=== Exercise 1 ===
Retype this part of the account of cycling to John O'Groats word for word, starting at "I threw my coffee" and ending at "it’s final assault.".
=== Exercise 2 ===
List each thing the account of cycling to John O'Groats says the group did at the bar Monique found before going off to sleep.

=== Text for analysis ===

------------------------------------------------

We met Dave and Monique
and had a quick chat, Dave looking very satisfied behind the wheel of his big
campervan, and this was just the spur we needed for the last few miles.
I threw my coffee away and we left Wick, everything
run down and shut, to see a large, gleaming Tesco’s on the outskirts of the
town looking as if it had beaten the life out of the old town and had now
positioned itself on higher ground ready for it’s final assault.
The A99 was to be
our final road, and off we went about a mile later towards JOG finally leaving
the A9 after 3 days or so. I didn’t realise the Orkneys we as close to the
mainland and it was a shock when we finally saw the sea to realise this was the
end of known Britain. It was also quickly dawning on us that we were nearly
there. For me, the big moment was not getting to the actually bit where all the
tourist nonsense is, it was the battered non-descript local authority ‘John O’Groats’
sign that made me happy. We had done it.
We took lots of photos then headed the
few miles into JOG. There were other cyclists (again, none with panniers and
most with obvious helpers attending to their every whim) who had just finished
and I couldn’t help feeling what we had done was a bit special. Not something
everyone would do. We stayed there for about an hour, took the photos, said
goodbyes, and headed into Thurso.
Monique managed to
find the most unlikely of bars that was really quite good, and somewhere I don’t
think I would even have looked at twice if we had walked past it. We had a
couple of beers, hogged the jukebox, played some pool, then went off to sleep. Or
rather went back to the hostel, had a row with the owner which nearly turned into a fight, then went to sleep after locking the door and vowing to leave very early so we didn't have to deal with the idiot again.

------------------------------------------------

=== Information shown ===
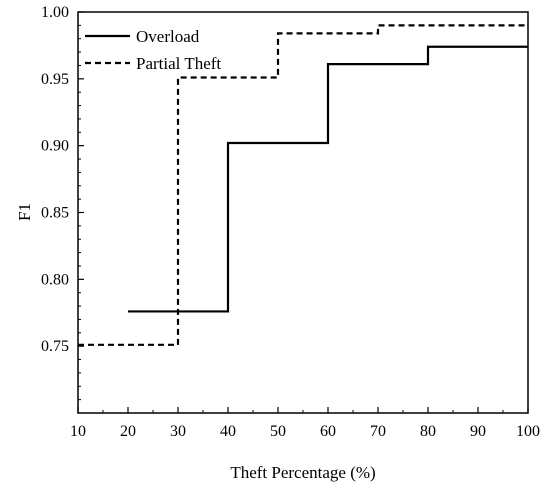 The height and width of the screenshot is (498, 550). I want to click on y-tick-label: 0.90, so click(55, 146).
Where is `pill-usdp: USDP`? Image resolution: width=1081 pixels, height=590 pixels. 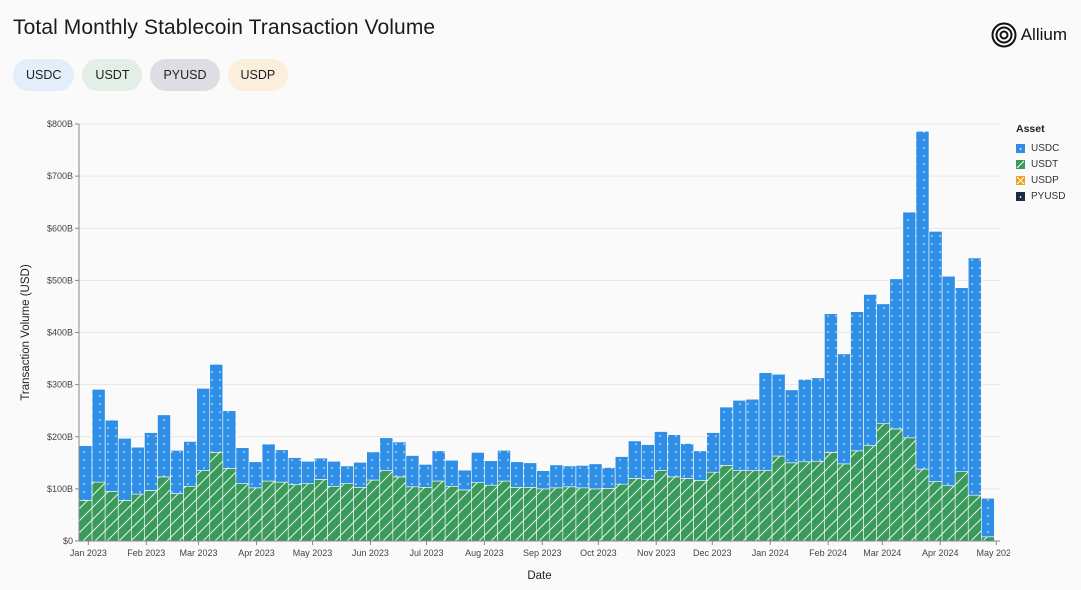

------------------------------------------------

=== Answer section 1 ===
I threw my coffee away and we left Wick, everything
run down and shut, to see a large, gleaming Tesco’s on the outskirts of the
town looking as if it had beaten the life out of the old town and had now
positioned itself on higher ground ready for it’s final assault.

=== Answer section 2 ===
- Had a couple of beers
- Hogged the jukebox
- Played some pool